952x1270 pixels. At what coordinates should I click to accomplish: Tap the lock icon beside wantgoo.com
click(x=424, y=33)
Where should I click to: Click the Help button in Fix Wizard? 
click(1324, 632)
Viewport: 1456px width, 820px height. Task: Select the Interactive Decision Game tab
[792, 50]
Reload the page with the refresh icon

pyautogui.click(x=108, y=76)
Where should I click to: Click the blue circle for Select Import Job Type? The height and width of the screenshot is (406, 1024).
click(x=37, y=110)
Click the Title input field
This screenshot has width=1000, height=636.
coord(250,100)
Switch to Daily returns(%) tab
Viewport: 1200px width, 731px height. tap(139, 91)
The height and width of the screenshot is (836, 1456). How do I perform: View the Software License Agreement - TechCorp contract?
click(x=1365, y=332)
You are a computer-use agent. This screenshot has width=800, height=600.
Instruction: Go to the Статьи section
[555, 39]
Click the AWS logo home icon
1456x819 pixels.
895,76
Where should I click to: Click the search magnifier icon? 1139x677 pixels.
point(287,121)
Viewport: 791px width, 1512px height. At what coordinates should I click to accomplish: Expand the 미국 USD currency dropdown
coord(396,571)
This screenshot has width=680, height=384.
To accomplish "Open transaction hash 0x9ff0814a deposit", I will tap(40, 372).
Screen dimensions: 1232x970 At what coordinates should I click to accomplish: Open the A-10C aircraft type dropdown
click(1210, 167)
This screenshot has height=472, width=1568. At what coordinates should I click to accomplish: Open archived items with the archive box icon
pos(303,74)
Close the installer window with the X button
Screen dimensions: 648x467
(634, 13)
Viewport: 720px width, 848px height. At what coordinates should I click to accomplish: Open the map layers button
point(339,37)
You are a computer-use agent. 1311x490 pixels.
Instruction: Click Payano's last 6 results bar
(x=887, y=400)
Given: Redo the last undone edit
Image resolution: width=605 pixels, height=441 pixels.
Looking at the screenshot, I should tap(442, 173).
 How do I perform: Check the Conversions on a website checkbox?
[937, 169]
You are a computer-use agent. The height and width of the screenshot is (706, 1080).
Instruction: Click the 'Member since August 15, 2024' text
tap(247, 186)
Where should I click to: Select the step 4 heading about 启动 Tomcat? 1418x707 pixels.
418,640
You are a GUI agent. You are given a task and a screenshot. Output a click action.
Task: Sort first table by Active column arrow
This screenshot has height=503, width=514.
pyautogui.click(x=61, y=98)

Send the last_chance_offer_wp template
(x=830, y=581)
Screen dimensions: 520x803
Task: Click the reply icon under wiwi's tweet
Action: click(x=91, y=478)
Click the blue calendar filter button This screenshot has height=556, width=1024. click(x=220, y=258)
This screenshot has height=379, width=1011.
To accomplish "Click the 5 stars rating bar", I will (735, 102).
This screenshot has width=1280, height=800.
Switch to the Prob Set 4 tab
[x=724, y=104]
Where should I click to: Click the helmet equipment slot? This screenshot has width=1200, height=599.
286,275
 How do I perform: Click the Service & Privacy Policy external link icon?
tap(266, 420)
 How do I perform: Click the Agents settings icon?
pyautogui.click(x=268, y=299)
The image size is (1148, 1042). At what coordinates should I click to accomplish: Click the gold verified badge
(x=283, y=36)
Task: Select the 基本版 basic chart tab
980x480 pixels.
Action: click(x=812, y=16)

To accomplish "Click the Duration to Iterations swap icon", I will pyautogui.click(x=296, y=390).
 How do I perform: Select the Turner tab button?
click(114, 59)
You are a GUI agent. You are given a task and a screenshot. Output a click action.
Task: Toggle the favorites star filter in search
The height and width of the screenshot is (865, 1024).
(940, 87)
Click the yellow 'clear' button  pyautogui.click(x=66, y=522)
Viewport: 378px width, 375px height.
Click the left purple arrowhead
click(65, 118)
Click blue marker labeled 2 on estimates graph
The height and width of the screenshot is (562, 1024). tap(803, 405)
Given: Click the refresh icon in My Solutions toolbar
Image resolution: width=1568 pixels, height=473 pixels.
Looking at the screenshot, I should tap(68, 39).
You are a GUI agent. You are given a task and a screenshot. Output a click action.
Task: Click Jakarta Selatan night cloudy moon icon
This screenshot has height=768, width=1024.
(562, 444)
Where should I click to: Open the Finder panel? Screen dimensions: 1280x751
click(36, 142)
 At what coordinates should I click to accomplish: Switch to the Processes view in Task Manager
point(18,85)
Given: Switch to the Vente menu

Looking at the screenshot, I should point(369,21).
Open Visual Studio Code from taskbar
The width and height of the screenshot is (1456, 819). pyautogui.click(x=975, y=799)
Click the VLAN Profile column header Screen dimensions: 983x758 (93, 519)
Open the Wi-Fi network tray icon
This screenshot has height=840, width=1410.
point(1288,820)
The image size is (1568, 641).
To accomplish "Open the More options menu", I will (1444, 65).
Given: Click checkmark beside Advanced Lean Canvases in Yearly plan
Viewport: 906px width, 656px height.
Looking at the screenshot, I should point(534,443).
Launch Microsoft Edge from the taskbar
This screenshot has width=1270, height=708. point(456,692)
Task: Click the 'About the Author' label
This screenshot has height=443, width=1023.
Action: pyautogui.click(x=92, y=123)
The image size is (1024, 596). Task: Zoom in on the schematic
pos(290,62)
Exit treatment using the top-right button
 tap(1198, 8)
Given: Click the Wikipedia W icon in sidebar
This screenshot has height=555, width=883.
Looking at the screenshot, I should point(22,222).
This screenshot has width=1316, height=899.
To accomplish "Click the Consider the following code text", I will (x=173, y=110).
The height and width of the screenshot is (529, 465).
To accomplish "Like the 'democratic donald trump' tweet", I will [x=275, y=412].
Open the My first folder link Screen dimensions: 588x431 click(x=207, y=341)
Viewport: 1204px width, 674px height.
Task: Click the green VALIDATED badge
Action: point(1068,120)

:::::

- Your instructions: Reproduce all of the material above verbatim, line for line, without any alteration.

- Exercise answer:
952x1270 pixels. At what coordinates should I click to accomplish: Tap the lock icon beside wantgoo.com
click(x=424, y=33)
Where should I click to: Click the Help button in Fix Wizard? 
click(1324, 632)
Viewport: 1456px width, 820px height. Task: Select the Interactive Decision Game tab
[792, 50]
Reload the page with the refresh icon

pyautogui.click(x=108, y=76)
Where should I click to: Click the blue circle for Select Import Job Type? The height and width of the screenshot is (406, 1024).
click(x=37, y=110)
Click the Title input field
This screenshot has width=1000, height=636.
coord(250,100)
Switch to Daily returns(%) tab
Viewport: 1200px width, 731px height. tap(139, 91)
The height and width of the screenshot is (836, 1456). How do I perform: View the Software License Agreement - TechCorp contract?
click(x=1365, y=332)
You are a computer-use agent. This screenshot has width=800, height=600.
Instruction: Go to the Статьи section
[555, 39]
Click the AWS logo home icon
1456x819 pixels.
895,76
Where should I click to: Click the search magnifier icon? 1139x677 pixels.
point(287,121)
Viewport: 791px width, 1512px height. At what coordinates should I click to accomplish: Expand the 미국 USD currency dropdown
coord(396,571)
This screenshot has width=680, height=384.
To accomplish "Open transaction hash 0x9ff0814a deposit", I will tap(40, 372).
Screen dimensions: 1232x970 At what coordinates should I click to accomplish: Open the A-10C aircraft type dropdown
click(1210, 167)
This screenshot has height=472, width=1568. At what coordinates should I click to accomplish: Open archived items with the archive box icon
pos(303,74)
Close the installer window with the X button
Screen dimensions: 648x467
(634, 13)
Viewport: 720px width, 848px height. At what coordinates should I click to accomplish: Open the map layers button
point(339,37)
You are a computer-use agent. 1311x490 pixels.
Instruction: Click Payano's last 6 results bar
(x=887, y=400)
Given: Redo the last undone edit
Image resolution: width=605 pixels, height=441 pixels.
Looking at the screenshot, I should tap(442, 173).
 How do I perform: Check the Conversions on a website checkbox?
[937, 169]
You are a computer-use agent. The height and width of the screenshot is (706, 1080).
Instruction: Click the 'Member since August 15, 2024' text
tap(247, 186)
Where should I click to: Select the step 4 heading about 启动 Tomcat? 1418x707 pixels.
418,640
You are a GUI agent. You are given a task and a screenshot. Output a click action.
Task: Sort first table by Active column arrow
This screenshot has height=503, width=514.
pyautogui.click(x=61, y=98)

Send the last_chance_offer_wp template
(x=830, y=581)
Screen dimensions: 520x803
Task: Click the reply icon under wiwi's tweet
Action: click(x=91, y=478)
Click the blue calendar filter button This screenshot has height=556, width=1024. click(x=220, y=258)
This screenshot has height=379, width=1011.
To accomplish "Click the 5 stars rating bar", I will (735, 102).
This screenshot has width=1280, height=800.
Switch to the Prob Set 4 tab
[x=724, y=104]
Where should I click to: Click the helmet equipment slot? This screenshot has width=1200, height=599.
286,275
 How do I perform: Click the Service & Privacy Policy external link icon?
tap(266, 420)
 How do I perform: Click the Agents settings icon?
pyautogui.click(x=268, y=299)
The image size is (1148, 1042). At what coordinates should I click to accomplish: Click the gold verified badge
(x=283, y=36)
Task: Select the 基本版 basic chart tab
980x480 pixels.
Action: click(x=812, y=16)

To accomplish "Click the Duration to Iterations swap icon", I will pyautogui.click(x=296, y=390).
 How do I perform: Select the Turner tab button?
click(114, 59)
You are a GUI agent. You are given a task and a screenshot. Output a click action.
Task: Toggle the favorites star filter in search
The height and width of the screenshot is (865, 1024).
(940, 87)
Click the yellow 'clear' button  pyautogui.click(x=66, y=522)
Viewport: 378px width, 375px height.
Click the left purple arrowhead
click(65, 118)
Click blue marker labeled 2 on estimates graph
The height and width of the screenshot is (562, 1024). tap(803, 405)
Given: Click the refresh icon in My Solutions toolbar
Image resolution: width=1568 pixels, height=473 pixels.
Looking at the screenshot, I should tap(68, 39).
You are a GUI agent. You are given a task and a screenshot. Output a click action.
Task: Click Jakarta Selatan night cloudy moon icon
This screenshot has height=768, width=1024.
(562, 444)
Where should I click to: Open the Finder panel? Screen dimensions: 1280x751
click(36, 142)
 At what coordinates should I click to accomplish: Switch to the Processes view in Task Manager
point(18,85)
Given: Switch to the Vente menu

Looking at the screenshot, I should point(369,21).
Open Visual Studio Code from taskbar
The width and height of the screenshot is (1456, 819). pyautogui.click(x=975, y=799)
Click the VLAN Profile column header Screen dimensions: 983x758 (93, 519)
Open the Wi-Fi network tray icon
This screenshot has height=840, width=1410.
point(1288,820)
The image size is (1568, 641).
To accomplish "Open the More options menu", I will (1444, 65).
Given: Click checkmark beside Advanced Lean Canvases in Yearly plan
Viewport: 906px width, 656px height.
Looking at the screenshot, I should point(534,443).
Launch Microsoft Edge from the taskbar
This screenshot has width=1270, height=708. point(456,692)
Task: Click the 'About the Author' label
This screenshot has height=443, width=1023.
Action: pyautogui.click(x=92, y=123)
The image size is (1024, 596). Task: Zoom in on the schematic
pos(290,62)
Exit treatment using the top-right button
 tap(1198, 8)
Given: Click the Wikipedia W icon in sidebar
This screenshot has height=555, width=883.
Looking at the screenshot, I should point(22,222).
This screenshot has width=1316, height=899.
To accomplish "Click the Consider the following code text", I will (x=173, y=110).
The height and width of the screenshot is (529, 465).
To accomplish "Like the 'democratic donald trump' tweet", I will [x=275, y=412].
Open the My first folder link Screen dimensions: 588x431 click(x=207, y=341)
Viewport: 1204px width, 674px height.
Task: Click the green VALIDATED badge
Action: point(1068,120)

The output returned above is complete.